Exploring the oral microbiota of children at various developmental stages of their dentition in the relation to their oral health

Abstract

Background: An understanding of the relation of commensal microbiota to health is essential in preventing disease. Here we studied the oral microbial composition of children (N = 74, aged 3 - 18 years) in natural transition from their deciduous to a permanent dentition and related the microbial profiles to their oral health status. The microbial composition of saliva was assessed by barcoded pyrosequencing of the V5-V6 hypervariable regions of the 16 S rRNA, as well as by using phylogenetic microarrays.

Results: Pyrosequencing reads (126174 reads, 1045 unique sequences) represented 8 phyla and 113 higher taxa in saliva samples. Four phyla--Firmicutes, Bacteriodetes, Proteobacteria and Actinobacteria--predominated in all groups. The deciduous dentition harboured a higher proportion of Proteobacteria (Gammaproteobacteria, Moraxellaceae) than Bacteroidetes, while in all other groups Bacteroidetes were at least as abundant as Proteobacteria. Bacteroidetes (mainly genus Prevotella), Veillonellaceae family, Spirochaetes and candidate division TM7 increased with increasing age, reflecting maturation of the microbiome driven by biological changes with age. Microarray analysis enabled further analysis of the individual salivary microbiota. Of 350 microarray probes, 156 gave a positive signal with, on average, 77 (range 48-93) probes per individual sample. A caries-free oral status significantly associated with the higher signal of the probes targeting Porphyromonas catoniae and Neisseria flavescens.

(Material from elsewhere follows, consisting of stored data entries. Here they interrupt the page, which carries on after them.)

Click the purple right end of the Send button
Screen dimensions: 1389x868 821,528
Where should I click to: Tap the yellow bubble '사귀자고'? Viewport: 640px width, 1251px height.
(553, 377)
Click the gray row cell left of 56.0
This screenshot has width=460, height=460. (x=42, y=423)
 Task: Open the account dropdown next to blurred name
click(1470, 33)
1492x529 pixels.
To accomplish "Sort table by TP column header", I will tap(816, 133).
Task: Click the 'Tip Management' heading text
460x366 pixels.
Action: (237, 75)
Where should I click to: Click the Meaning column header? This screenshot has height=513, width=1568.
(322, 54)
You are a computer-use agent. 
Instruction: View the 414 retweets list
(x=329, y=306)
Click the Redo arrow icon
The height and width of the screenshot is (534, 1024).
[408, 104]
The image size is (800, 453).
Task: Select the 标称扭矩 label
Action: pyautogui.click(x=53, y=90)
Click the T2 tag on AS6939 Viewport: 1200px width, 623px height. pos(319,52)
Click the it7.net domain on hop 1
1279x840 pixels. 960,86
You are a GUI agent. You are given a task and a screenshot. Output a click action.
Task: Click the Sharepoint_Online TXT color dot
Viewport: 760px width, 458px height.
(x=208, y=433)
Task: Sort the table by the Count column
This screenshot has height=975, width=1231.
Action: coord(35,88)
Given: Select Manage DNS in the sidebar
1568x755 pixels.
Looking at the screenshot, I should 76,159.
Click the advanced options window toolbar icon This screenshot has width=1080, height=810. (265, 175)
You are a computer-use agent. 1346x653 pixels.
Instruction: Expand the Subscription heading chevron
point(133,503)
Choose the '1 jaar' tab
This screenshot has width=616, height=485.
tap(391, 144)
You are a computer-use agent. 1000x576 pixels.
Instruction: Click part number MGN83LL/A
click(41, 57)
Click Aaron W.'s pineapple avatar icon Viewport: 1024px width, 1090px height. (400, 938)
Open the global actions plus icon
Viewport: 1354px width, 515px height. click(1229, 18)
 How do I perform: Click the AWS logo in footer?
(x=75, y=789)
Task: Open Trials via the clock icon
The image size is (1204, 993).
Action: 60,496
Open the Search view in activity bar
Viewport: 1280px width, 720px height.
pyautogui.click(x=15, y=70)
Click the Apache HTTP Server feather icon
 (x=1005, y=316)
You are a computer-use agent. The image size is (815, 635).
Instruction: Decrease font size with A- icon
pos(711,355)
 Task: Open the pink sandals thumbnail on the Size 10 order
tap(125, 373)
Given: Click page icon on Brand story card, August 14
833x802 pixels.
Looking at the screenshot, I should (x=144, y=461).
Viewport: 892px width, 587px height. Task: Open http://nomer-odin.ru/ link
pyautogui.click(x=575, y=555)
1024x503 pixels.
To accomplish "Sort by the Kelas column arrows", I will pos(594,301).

Conclusions: The potential role of P. catoniae and N. flavescens as oral health markers should be assessed in large-scale clinical studies. The combination of both open-ended and targeted molecular approaches provides us with information that will increase our understanding of the interplay between the human host and its microbiome.

Figure 1

Relative abundance of the main bacterial phyla (99.9% of the reads) identified in saliva of children at various developmental stages of their dentition. Average and standard deviations from three pools of samples - healthy, treated and caries - per each developmental stage. * - Adult saliva data are added for comparison from Keijser et al. 2008 [1].

Figure 2

Relative abundance of the predominant (92-95% of the reads) bacterial groups (family or genus if only one genus comprised the family, or unclassifiable bacteria within one phylum) in saliva samples of children at various developmental stages of the dentition. Average and standard deviations from three pools of samples - healthy, treated and caries - per each developmental stage. NA - not assigned.

Figure 3

Results of the Significance Analysis of Microarrays (SAM) on individual sample profiles obtained by phylogenetic microarray. Individual saliva samples are shown in the columns, the probes - in the rows. Sample groups by health status and by dentition are shown in different colours. High probe signal abundance is depicted red, low - dark blue. Only probes which had significant association with the oral health status are shown. No association with the stage of dentition and individual probes was found.

Figure 4

Results of the Principal Component Analysis (PCA) on individual sample profiles obtained by phylogenetic microarray. A) the plot of the PCA axis 1 (accounting for 21% of intersample variation) and the axis 2 (14% of intersample variation) B) the plot of the PCA axis 2 and the axis 3 (11.4% of intersample variation). Green dots - samples from the caries-free group, blue dots - samples from the treated group, red dots - samples from children with dental caries. Samples identified with the same number belonged to the siblings from one family. Samples without numbers belonged to unrelated individuals.

Figure 5

Visualization of similarities between salivary profiles by hierarchical clustering analysis (average linkage method, Pearson correlation). Samples are depicted in the columns. Siblings, who participated in the study, are marked by the same colour, each colour representing different family. Unrelated individuals have no colour code.

Figure 6

Comparison of cluster profiling results of oral microbiota data obtained through 454 pyrosequencing (genus level), left part, and taxonomic microarray analysis (right). Hierarchical clustering for both datasets was performed in MeV v4.5.